Miles, 48, from Surrey, is just one of many people across the UK facing this dilemma. With his own parents and sister, as well as his parents and sister-in-law to consider, he feels as though leaving any party out in the metaphoric cold is not an option, especially after such a tumultuous year. “The people of this country deserve a break and reward for the sacrifices that they have been forced to make by the government during 2020. It is horrendous that families are being forced to choose between those they spend this precious time with,” he says. “Under these rules my wife and I are forced to choose – one side of the family or the other. As far as I am concerned this does not mean Christmas is saved, it means Christmas is ostensibly ruined.”
Miles says that while he will have a “sensible discussion” with his nearest and dearest about the rules, he remains undecided as to whether his family will stick to the government’s rules over concerns that it may be the last Christmas they will have together. “Christmas is Christmas and when older people are involved there is no guarantee that they will be here next year when things are supposed to be back to normal, so we should be allowed to enjoy it,” he adds. “We have all earned the right to enjoy Christmas.”
Tom, 34, from Worthing, says he is going to be faced with a difficult decision as he comes from a blended family, which requires taking not only the needs of his child, but also both sets of grandparents, into consideration over the holidays. “The rules have the potential to cause friction,” he says. “My son lives with me half of the week, and it's confusing to think that if he can go between mine and his mums freely, visiting what would be two sets of grandparents, his mum, her partner and their kids, then why is it not an issue for anyone else to do the same? I didn't know the virus could discern between children who are in split households and those who are not. If I choose to select certain family members ahead of others there will be upset caused.”
Like Miles, Tom says he is taking the government’s advice seriously but admits that he is still deciding what to do, adding that the Dominic Cummings saga in May might influence his decision. “I don't want to bend or break the rules because I take this seriously. On the other hand, when MPs and government officials are publicly flouting the very rules they have applied to us all, it does make me question this whole stance of ‘we're all in this together’.”

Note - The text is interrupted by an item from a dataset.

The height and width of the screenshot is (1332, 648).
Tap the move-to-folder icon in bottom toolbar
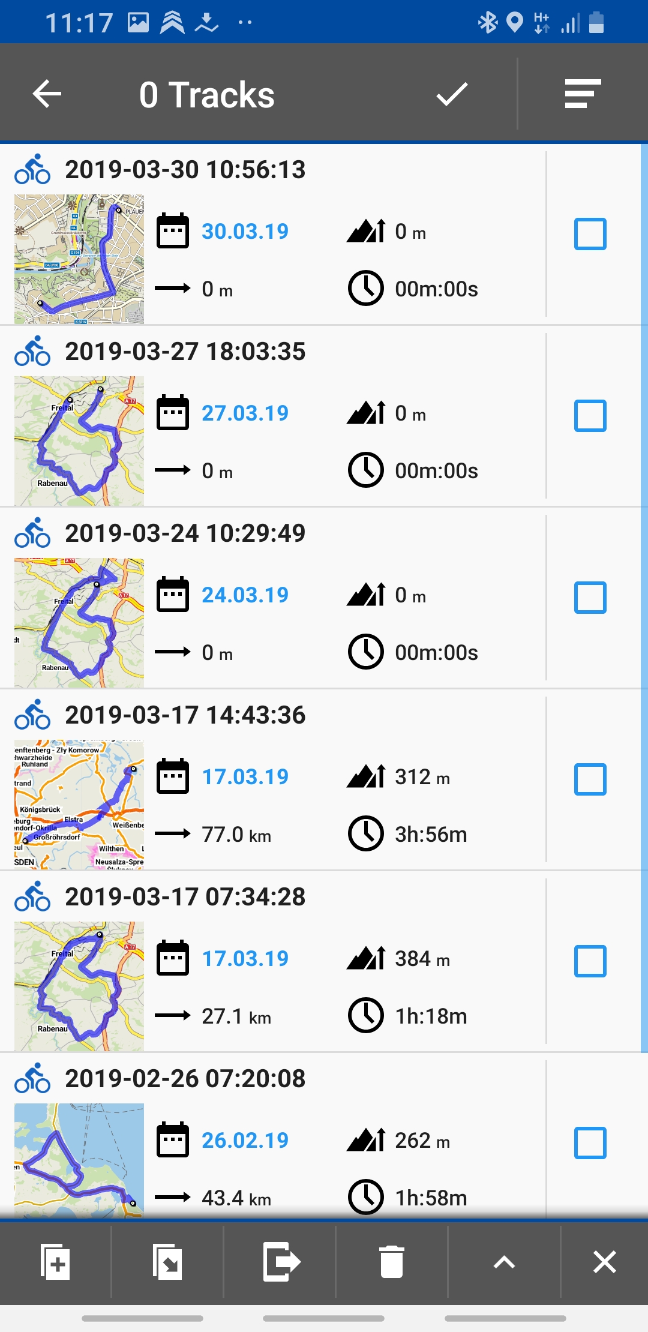[167, 1262]

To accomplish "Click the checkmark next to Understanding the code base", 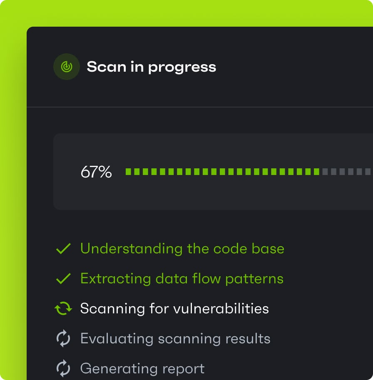I will coord(63,249).
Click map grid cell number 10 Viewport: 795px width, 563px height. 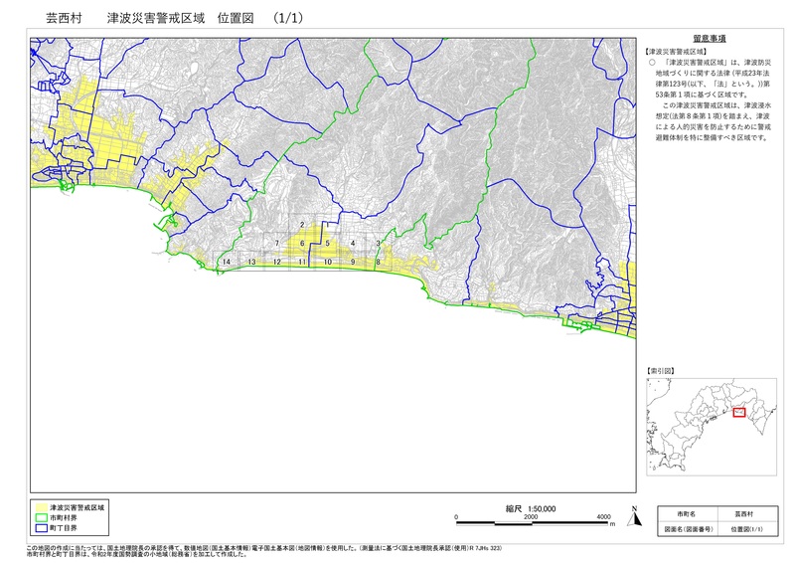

There are of course others who plan on ignoring the rules regardless and are already sending out invites to multiple groups of friends and family. Gemma, 34, from Kent, says she has already invited four households round for Christmas day. “I personally don't have an issue with bending the bubble rules slightly. As long as everyone is sensible there's no need for exclusion over the festive period,” she says.
“This year has been tough for so many and having a day to celebrate together is totally justified. I have told everyone that if they don't feel comfortable with being with other people then that's totally fine. I don't want anyone to feel pressured or uncomfortable but for me the thought of loved ones alone at Christmas is worth breaking the rules for.”
While perhaps the most sensible option would be to do away with family gatherings altogether and instead celebrate with our loved ones online, the fear of loneliness at this time of year has only been heightened by the pandemic. While serious sibling wars and family fall outs are almost inevitable when it comes to deciding who gets a seat at the Christmas table, it seems that much of this distress comes down to genuine concern that any changes to traditional plans could leave loved ones hurt and possibly alone.